Europe’s strength also depends on solid national defence ecosystems. In Spain, 77% of Indra’s suppliers are national companies, and we work closely with universities, technology centres, and startups to nurture talent and reduce dependencies.

This balance between European collaboration and national depth is what will ultimately allow Europe to achieve the strategic autonomy it seeks. This principle applies across the EU, where strong national industrial ecosystems underpin European resilience.

Indra
Indra Group Counter-UAS System

Delivering on Europe’s ambition for strategic autonomy requires committed industrial actors, and Indra Group is playing its part. We contribute to essential capabilities through more than 70 European Defence Fund projects - from command and control to air and cyber defence - while maintaining a leading position in European air traffic management. Alongside our growing alliances with key industrial partners, these efforts strengthen not only Indra’s role, but also Europe’s broader drive for strategic autonomy.

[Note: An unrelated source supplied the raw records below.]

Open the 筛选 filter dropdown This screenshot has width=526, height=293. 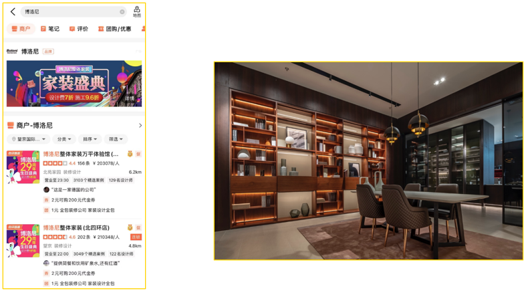click(116, 139)
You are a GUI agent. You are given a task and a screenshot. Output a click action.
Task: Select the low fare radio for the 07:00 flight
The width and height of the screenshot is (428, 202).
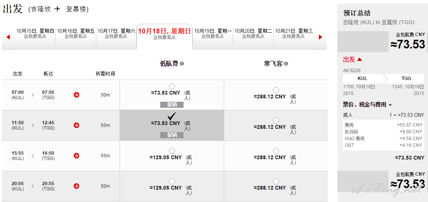(172, 86)
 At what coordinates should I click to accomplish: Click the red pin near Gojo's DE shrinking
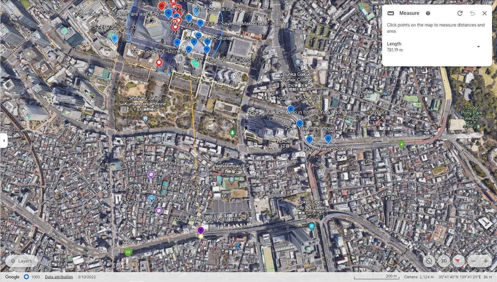point(159,63)
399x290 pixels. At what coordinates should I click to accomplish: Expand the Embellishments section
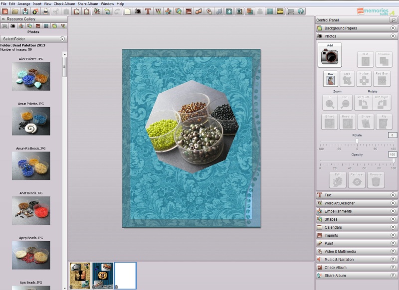[393, 211]
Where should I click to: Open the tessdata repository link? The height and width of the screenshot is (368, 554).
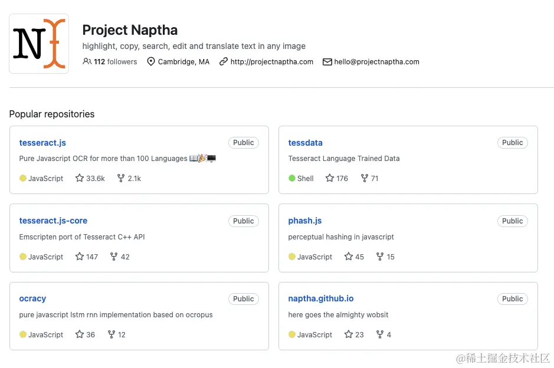(x=305, y=143)
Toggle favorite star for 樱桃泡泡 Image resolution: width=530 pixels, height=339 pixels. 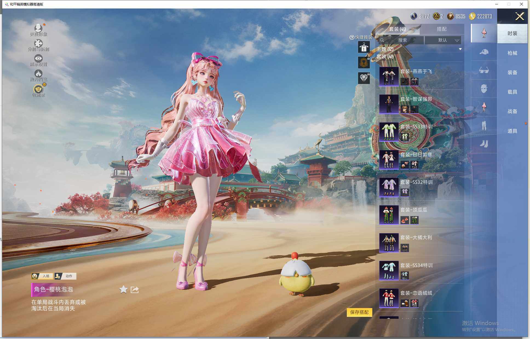123,289
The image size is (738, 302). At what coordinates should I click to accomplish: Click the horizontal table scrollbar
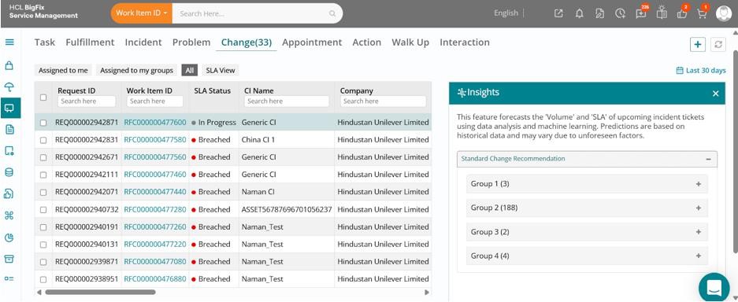100,292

As Europe moves into a decade of geopolitical uncertainty and rapid technological change, strengthening alliances and accelerating joint capability development will be key. Technological sovereignty is democratic sovereignty, and Europe must act with ambition and consistency to build a more competitive defense industry.

Achieving this vision will require sustained cooperation, shared investment, and strong European industrial leadership. From Indra Group we stand ready to contribute. Achieving strategic autonomy will require robust government-to-government frameworks and sustained commitment. The path is clear: Europe’s security will depend on cooperation, shared investment and industrial champions capable of delivering it.